Death by a thousand pops
Not everything on the internet is true.
Today, I forgot my merge sort.
I knew it had to do with recursing to the base case of single-value arrays, comparing those, then building back up. But I felt too lazy to type it out.
So I looked it up. I referenced this handy cheatsheet of algorithms & data structures. It was the #2 result that popped up when I googled “leetcode cheat sheet”.
I took this merge sort implementation, and adapted it for the problem I was working on. It’s a puzzle called Counting Inversions.
After a bit, I solved it!
Huh? What? Testcases 10, 11, and 12 failing?
Time limit exceeded?!
Merge sort runs in O(N * logN).
- recursively halves the array (log N)
- then merges each of the arrays (N).
But I was TLE-ing. I took a closer look at my code.
Do you see the problem?
def merge(l, r):
res = []
cnt = 0
while l and r:
if l[0] > r[0]:
res.append(r.pop(0))
cnt += len(l)
else:
res.append(l.pop(0))
res.extend(l)
res.extend(r)
return res, cnt
When you pop from the end of an array, that runs in O(1). But pop from the start? Welp, you have to shift all the other elements - hence O(N)!
What if we didn’t mutate our arrays in-place?
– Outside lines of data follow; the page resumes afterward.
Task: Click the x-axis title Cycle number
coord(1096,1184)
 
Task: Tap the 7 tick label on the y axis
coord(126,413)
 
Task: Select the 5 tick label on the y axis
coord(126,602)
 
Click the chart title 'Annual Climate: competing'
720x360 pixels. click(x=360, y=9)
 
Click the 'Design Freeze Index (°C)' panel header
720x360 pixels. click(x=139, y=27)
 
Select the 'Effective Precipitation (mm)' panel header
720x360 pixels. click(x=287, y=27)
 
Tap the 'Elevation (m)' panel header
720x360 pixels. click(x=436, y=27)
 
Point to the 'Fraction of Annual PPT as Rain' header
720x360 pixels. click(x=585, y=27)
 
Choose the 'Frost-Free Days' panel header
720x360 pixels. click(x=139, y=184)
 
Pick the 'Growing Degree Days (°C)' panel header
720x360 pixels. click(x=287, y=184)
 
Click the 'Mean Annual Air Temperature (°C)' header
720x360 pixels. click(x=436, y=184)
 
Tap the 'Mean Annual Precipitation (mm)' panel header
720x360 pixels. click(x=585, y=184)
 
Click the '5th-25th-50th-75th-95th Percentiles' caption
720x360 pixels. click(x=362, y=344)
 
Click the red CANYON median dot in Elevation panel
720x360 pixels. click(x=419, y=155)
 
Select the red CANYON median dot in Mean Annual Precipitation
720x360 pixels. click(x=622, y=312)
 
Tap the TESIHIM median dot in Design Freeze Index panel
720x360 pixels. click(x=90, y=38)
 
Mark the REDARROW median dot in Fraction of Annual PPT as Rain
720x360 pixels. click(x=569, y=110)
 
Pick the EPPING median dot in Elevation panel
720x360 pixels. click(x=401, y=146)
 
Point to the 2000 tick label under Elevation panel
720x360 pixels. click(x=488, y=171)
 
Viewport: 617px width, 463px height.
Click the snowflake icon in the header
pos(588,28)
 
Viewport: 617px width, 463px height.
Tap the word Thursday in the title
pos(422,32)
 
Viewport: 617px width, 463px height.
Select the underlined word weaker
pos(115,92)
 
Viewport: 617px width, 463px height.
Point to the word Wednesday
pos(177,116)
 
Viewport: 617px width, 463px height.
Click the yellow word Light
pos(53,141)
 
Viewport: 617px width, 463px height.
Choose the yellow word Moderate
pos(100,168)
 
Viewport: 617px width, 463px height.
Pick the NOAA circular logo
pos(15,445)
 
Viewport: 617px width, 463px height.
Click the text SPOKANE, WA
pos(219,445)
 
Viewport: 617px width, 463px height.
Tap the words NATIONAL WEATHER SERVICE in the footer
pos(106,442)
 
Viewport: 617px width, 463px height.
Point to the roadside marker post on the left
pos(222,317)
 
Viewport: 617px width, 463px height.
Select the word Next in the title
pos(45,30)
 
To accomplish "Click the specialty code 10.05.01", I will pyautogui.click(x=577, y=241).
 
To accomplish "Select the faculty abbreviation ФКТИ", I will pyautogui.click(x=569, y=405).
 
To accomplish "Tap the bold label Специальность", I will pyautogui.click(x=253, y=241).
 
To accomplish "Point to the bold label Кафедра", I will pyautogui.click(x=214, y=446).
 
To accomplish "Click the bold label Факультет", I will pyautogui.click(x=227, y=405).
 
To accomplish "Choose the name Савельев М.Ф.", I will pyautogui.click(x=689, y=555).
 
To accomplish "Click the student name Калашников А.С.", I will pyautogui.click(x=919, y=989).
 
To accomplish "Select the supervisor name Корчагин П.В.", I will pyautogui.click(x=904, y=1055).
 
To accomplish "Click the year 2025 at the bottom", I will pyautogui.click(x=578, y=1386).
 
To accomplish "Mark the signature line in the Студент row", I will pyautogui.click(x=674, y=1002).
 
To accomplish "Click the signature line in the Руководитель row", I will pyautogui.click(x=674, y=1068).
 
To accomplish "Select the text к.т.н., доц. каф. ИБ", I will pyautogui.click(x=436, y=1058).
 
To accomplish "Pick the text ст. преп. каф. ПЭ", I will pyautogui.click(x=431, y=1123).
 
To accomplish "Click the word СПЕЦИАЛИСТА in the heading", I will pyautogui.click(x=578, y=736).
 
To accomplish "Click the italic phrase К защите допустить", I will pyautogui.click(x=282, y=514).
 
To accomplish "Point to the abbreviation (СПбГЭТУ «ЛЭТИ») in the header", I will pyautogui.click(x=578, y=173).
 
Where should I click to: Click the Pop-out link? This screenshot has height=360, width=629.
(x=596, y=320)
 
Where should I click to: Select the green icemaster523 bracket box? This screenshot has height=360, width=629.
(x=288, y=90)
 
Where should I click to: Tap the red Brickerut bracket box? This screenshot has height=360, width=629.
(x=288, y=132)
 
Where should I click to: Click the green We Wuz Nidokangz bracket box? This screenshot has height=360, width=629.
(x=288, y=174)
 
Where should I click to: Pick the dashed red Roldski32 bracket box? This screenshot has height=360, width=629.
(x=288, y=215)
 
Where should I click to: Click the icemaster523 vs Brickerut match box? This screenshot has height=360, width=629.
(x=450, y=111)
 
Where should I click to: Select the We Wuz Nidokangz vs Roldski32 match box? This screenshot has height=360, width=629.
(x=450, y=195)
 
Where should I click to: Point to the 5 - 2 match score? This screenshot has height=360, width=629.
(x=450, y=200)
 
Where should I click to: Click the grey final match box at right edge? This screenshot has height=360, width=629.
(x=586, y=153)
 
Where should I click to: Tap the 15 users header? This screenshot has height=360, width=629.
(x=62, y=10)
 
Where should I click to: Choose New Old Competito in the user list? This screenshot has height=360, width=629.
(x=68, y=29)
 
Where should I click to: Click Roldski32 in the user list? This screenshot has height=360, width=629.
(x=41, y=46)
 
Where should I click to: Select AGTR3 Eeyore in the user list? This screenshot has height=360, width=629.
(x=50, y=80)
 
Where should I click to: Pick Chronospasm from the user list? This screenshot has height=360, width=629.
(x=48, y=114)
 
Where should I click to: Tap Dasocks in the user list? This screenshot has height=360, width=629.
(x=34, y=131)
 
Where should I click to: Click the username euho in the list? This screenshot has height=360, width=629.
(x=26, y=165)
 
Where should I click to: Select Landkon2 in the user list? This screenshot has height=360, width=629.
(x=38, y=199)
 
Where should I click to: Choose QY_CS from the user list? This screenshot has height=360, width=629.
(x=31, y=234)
Instead, we could keep track of the number of required pops. Finally, we can skip over these indices.
def merge(l, r):
res = []
cnt = 0
i = j = 0
while i < len(l) and j < len(r):
if l[i] > r[j]:
res.append(r[j])
j += 1
cnt += len(l) - i
else:
res.append(l[i])
i += 1
res.extend(l[i:])
res.extend(r[j:])
return res, cnt
This passed all 12 testcases!
I still think the cheatsheet is a great resource. So I made a pull request to fix the slow merge sort implementation in Python/JavaScript/C++. The Java/Lua/Ruby merge sorts were already correct.
What are my takeaways?
- Remember what your built-in operations cost.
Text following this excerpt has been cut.